[Records from a data collection]
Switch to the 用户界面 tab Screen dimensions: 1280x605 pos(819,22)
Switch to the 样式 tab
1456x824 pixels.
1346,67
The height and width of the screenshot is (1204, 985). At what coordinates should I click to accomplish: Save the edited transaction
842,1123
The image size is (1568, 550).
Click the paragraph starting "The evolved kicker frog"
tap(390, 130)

--

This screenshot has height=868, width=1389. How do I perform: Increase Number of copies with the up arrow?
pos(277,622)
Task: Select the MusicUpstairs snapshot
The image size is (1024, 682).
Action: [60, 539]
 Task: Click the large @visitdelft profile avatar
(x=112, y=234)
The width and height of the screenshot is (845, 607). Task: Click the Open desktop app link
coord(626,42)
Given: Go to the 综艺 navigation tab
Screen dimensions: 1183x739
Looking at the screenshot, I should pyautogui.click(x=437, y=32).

What is required >> Repeat exactly the lines above from the one with "The image size is (1024, 682)." up to and including the one with "Given: Go to the 综艺 navigation tab". No other line belongs in the reply.

Answer space >>
The image size is (1024, 682).
Action: [60, 539]
 Task: Click the large @visitdelft profile avatar
(x=112, y=234)
The width and height of the screenshot is (845, 607). Task: Click the Open desktop app link
coord(626,42)
Given: Go to the 综艺 navigation tab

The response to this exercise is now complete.